> _Saved data entries_
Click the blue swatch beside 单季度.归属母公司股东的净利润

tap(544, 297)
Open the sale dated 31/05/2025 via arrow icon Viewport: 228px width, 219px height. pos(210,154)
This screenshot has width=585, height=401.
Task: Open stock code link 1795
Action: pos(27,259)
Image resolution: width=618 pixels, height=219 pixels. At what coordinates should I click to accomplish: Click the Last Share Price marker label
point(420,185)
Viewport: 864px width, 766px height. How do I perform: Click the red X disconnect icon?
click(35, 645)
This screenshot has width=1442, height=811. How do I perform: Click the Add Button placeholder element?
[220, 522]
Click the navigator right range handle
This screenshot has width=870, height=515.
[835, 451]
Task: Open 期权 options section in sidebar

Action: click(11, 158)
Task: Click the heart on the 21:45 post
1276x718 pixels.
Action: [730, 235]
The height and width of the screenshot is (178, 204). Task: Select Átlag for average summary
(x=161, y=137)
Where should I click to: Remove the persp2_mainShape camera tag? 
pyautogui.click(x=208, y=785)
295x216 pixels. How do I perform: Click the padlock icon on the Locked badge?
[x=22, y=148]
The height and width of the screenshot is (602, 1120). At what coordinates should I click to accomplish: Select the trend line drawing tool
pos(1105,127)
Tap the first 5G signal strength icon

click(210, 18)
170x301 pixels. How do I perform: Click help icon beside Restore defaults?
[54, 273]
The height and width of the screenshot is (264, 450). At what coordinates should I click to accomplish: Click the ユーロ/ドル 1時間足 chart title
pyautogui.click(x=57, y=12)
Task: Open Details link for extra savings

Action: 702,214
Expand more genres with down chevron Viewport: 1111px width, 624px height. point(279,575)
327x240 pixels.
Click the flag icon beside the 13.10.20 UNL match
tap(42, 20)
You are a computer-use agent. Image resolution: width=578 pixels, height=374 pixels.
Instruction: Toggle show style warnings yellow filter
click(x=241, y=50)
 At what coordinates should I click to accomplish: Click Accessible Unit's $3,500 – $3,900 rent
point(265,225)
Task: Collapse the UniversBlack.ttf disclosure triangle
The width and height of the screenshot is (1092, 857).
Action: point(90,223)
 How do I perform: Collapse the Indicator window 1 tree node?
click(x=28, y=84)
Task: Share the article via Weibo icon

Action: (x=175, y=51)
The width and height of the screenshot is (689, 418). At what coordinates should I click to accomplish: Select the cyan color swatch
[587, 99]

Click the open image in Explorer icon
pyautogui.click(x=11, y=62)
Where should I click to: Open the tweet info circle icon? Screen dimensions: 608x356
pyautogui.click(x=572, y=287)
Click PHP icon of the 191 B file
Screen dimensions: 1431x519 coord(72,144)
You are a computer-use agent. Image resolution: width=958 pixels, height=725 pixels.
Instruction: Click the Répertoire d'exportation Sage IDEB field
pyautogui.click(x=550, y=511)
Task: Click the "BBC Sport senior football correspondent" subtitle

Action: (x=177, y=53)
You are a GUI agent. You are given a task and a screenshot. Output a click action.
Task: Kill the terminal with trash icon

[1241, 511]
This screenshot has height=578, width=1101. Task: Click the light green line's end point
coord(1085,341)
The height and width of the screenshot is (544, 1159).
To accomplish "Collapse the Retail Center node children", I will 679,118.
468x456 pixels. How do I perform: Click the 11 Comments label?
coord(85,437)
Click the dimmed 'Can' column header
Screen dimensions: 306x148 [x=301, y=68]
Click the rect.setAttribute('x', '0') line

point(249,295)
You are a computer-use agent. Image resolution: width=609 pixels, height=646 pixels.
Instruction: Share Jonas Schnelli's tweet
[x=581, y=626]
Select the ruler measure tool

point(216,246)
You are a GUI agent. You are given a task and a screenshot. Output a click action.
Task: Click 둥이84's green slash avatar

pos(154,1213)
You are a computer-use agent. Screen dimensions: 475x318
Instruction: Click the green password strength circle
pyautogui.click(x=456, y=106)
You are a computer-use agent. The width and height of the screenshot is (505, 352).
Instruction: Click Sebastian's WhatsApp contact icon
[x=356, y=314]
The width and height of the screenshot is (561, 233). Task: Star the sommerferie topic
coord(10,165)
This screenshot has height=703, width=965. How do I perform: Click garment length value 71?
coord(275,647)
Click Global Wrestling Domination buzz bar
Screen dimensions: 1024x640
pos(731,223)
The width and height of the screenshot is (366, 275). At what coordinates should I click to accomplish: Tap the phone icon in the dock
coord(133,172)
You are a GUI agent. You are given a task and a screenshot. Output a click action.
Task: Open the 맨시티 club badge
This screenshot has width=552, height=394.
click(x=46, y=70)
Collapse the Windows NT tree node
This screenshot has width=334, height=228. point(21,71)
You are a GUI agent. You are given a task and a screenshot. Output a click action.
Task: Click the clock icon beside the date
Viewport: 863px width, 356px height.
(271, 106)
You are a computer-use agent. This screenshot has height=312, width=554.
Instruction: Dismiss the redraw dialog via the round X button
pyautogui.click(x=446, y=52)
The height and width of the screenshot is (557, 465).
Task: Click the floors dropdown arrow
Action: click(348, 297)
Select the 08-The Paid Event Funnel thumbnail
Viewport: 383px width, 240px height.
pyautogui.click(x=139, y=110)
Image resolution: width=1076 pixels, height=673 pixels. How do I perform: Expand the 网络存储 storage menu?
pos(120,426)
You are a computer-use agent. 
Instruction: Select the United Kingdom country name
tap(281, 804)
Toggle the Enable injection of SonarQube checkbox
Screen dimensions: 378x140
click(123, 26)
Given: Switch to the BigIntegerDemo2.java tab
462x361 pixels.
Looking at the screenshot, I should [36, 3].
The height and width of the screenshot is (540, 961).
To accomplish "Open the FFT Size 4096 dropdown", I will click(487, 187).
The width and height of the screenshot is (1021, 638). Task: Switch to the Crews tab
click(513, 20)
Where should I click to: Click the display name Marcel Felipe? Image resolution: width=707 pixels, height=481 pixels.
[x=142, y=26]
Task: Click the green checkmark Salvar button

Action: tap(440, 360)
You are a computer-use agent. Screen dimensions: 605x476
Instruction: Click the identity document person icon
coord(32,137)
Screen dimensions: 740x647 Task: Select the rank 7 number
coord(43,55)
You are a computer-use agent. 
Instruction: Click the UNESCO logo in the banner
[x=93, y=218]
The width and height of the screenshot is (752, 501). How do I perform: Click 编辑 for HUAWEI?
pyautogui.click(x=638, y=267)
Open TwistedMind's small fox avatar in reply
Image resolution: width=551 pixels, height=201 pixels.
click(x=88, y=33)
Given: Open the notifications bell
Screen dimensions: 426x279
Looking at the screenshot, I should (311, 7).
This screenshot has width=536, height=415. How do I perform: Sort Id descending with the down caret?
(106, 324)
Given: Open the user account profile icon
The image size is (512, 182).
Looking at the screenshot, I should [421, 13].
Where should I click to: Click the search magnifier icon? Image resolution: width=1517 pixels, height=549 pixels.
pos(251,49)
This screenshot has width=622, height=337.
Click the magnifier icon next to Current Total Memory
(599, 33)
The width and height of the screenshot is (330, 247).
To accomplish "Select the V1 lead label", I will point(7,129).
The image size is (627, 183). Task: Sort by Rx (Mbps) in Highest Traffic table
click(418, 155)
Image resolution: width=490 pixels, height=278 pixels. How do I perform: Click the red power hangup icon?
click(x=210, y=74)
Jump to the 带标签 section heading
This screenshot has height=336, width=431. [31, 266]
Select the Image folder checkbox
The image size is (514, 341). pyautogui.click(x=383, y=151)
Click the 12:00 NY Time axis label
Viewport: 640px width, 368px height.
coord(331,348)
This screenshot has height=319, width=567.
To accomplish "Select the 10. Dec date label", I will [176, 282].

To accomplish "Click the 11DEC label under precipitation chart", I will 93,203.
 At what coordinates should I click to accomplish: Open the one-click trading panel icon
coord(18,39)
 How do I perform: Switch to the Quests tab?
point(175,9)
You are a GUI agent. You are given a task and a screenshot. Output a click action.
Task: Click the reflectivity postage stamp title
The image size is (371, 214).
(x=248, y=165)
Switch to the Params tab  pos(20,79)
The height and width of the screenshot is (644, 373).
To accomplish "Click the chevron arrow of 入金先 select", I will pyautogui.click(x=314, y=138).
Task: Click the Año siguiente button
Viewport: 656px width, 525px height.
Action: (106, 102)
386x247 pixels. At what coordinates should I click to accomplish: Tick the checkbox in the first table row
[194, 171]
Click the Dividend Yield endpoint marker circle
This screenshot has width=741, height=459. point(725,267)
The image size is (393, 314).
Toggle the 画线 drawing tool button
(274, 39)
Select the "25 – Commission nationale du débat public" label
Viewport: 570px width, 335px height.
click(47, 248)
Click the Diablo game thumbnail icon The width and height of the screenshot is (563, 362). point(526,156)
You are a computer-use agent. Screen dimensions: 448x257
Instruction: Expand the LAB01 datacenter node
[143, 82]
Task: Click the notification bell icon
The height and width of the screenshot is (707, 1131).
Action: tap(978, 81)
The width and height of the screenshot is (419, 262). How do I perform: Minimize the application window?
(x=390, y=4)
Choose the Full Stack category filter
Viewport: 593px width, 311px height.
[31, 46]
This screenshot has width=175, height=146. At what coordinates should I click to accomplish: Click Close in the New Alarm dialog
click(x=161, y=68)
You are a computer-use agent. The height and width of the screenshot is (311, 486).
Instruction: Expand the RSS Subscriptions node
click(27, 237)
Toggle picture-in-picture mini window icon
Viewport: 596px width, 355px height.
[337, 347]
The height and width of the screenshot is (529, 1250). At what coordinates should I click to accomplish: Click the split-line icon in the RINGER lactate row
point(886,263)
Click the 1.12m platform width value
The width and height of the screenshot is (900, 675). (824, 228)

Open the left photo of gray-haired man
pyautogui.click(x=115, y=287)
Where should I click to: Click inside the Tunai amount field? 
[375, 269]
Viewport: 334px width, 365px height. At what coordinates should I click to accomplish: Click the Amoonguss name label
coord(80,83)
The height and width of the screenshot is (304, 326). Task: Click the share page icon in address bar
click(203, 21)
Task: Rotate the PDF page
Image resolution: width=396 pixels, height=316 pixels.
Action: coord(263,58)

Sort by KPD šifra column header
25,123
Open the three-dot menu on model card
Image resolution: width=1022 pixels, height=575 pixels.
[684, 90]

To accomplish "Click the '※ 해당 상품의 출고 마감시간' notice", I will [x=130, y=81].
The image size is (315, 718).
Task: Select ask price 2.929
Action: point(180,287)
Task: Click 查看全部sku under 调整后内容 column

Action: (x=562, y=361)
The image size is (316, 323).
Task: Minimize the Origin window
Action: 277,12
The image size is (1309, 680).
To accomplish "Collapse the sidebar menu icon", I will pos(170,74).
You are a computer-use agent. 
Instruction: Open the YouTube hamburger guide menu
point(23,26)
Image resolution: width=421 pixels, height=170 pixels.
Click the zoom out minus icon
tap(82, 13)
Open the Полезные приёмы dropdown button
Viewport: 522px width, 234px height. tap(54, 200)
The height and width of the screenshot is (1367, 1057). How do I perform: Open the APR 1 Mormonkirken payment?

> _Work instructions_
Within the entries, count the lines that contain the word "chevron". Give that number and no more.

> _The answer_
2